On the frontend part of the client-side, pages from the UI Diagram can be marked as able to be read by certain user groups. This is implemented using the SecuredPage component that marks the groups that can access a page. If a user tries to access a component inside of a SecuredPage component, they are redirected to a 404 page.

In the administration section of the client-side, a user will not see links to pages for entities that they cannot manipulate or view, and will not display buttons for creating, deleting or modifying entities they do have permission to.

Server-Side Security

Where the client-side implementation of security is focused on the user experience, the server side is designed to ensure that data is not able to be read or modified by unintended audiences. Security is implemented on the model level for each entity in the Entity Diagram. Every model file (located at serverside/src/Models/[ENTITY NAME]/[ENTITY NAME].cs) has a list of ACL's that are assigned to it.

[NotMapped]
public override IEnumerable<IAcl> Acls => new List<IAcl>
{
    new UsersData(),
    new AdministratorsData(),
    // % protected region % [Add any further ACL entries here] off begin
    // % protected region % [Add any further ACL entries here] end
};

These ACL's define what a user group can or cannot do to an entity. If we dive deeper into these ACLs, they all implement the following interface:

public interface IAcl
{
    string Group { get; }
    bool IsVisitorAcl { get; }

    Expression<Func<TModel, bool>> GetReadConditions<TModel>(User user, SecurityContext context)
        where TModel : IOwnerAbstractModel, new();
    Expression<Func<TModel, bool>> GetUpdateConditions<TModel>(User user, SecurityContext context)
        where TModel : IOwnerAbstractModel, new();
    Expression<Func<TModel, bool>> GetDeleteConditions<TModel>(User user, SecurityContext context)
        where TModel : IOwnerAbstractModel, new();
    bool GetCreate(User user, IEnumerable<IAbstractModel> models, SecurityContext context);
    bool GetUpdate(User user, IEnumerable<IAbstractModel> models, SecurityContext context);
    bool GetDelete(User user, IEnumerable<IAbstractModel> models, SecurityContext context);
}

This interface has a group string property that is used for identifying what user group the ACL is applying to, as well as functions that are used to determine what a user can or cannot do.

There are 2 different types of functions on an acl entry.

The first type are the ones that return booleans. These are for when we know what entities we are going to be changing in advance, and therefore can be provided to the acl to to for security.

The second type of function are the ones that return expressions. These functions are used when we do not know the return the entities we are going to operate on in advance and therefore return a filtering rule that is serialised into SQL by entity framework.

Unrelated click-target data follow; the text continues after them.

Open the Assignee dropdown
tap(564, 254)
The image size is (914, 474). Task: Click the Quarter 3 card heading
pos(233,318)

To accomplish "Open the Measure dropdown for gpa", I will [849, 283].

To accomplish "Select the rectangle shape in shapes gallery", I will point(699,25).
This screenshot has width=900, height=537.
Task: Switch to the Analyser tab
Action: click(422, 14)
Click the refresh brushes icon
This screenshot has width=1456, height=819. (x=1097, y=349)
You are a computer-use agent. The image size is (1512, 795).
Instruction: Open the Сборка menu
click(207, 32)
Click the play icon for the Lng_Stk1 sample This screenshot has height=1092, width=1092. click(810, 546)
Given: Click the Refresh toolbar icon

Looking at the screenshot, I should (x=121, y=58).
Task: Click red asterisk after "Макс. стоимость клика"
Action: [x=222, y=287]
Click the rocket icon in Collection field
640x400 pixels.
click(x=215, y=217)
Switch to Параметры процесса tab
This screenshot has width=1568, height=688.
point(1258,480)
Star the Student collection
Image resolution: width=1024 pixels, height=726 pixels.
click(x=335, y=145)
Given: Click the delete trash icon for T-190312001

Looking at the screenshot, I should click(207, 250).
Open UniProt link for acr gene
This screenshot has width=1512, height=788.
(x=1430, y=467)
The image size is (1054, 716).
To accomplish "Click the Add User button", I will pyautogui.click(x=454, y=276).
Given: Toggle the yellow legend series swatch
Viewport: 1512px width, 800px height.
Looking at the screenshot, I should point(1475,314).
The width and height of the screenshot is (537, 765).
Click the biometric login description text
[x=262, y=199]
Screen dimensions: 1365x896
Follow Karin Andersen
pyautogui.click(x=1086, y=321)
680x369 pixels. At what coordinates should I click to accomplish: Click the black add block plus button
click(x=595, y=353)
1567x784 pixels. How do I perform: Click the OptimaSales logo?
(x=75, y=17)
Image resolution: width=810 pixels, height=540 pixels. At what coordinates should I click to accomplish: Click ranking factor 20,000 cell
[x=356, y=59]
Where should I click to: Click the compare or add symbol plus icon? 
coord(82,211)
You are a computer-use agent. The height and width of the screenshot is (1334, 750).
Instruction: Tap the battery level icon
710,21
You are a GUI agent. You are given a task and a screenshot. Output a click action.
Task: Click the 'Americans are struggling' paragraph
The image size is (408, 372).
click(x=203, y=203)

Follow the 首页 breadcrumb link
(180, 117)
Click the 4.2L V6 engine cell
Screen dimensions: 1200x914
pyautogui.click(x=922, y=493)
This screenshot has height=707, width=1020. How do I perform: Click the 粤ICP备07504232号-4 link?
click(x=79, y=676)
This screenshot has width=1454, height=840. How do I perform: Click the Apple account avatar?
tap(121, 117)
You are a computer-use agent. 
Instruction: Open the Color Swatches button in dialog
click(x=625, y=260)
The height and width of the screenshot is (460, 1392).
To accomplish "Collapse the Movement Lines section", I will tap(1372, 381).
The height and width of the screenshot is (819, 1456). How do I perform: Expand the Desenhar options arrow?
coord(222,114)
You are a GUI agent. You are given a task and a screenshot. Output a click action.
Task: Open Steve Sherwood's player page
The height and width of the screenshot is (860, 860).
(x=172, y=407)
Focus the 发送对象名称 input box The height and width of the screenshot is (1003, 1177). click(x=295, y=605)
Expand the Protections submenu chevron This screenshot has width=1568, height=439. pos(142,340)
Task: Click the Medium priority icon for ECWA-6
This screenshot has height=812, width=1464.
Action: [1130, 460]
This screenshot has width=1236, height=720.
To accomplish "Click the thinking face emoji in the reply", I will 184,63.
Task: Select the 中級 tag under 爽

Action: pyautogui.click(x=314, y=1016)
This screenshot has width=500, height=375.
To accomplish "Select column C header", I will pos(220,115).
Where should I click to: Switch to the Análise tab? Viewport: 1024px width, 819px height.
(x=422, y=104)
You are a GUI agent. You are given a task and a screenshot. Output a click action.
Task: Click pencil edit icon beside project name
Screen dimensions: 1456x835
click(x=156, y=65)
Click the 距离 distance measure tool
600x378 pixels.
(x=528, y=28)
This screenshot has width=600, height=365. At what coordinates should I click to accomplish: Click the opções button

It is important to note that ACLs are additive in their permissions. This means the results of all queried ACLs are joined together using a logical OR.

Validation

Validation for C#Bot is implemented on both the client-side and server-side, with the focus on the client-side giving user feedback quickly and on the server-side to maintain the validity of the data being stored.

Client-Side

Client-Side validators are implemented in the client-side models for each attribute. A typical attribute is declared like the following.

@Validators.Required()
@observable
@attribute()
@CRUD({
    name: 'Number of Members in Team',
    displayType: 'textfield',
    headerColumn: true,
    searchable: true,
    searchFunction: 'equal',
    searchTransform: AttrUtils.standardiseInteger
})
public numberOfMembersInTeam: number;

For this topic, the first line is the most important one, which identifies that the input into text-field displayed on the CRUD is required. This is implemented by putting validation metadata onto the model prototype that can be read by the validate function of the model.

Server-Side

Server-side validation is implemented using model validation for ASP.NET. However, since the server doesn't use the full MVC features of ASP.NET, the abstract model class has a validate method to manually validate a model before it is saved.

Database

For the validators that are supported in Entity Framework, the validation attributes that are created on the server-side are persisted to the database as DDL constraints.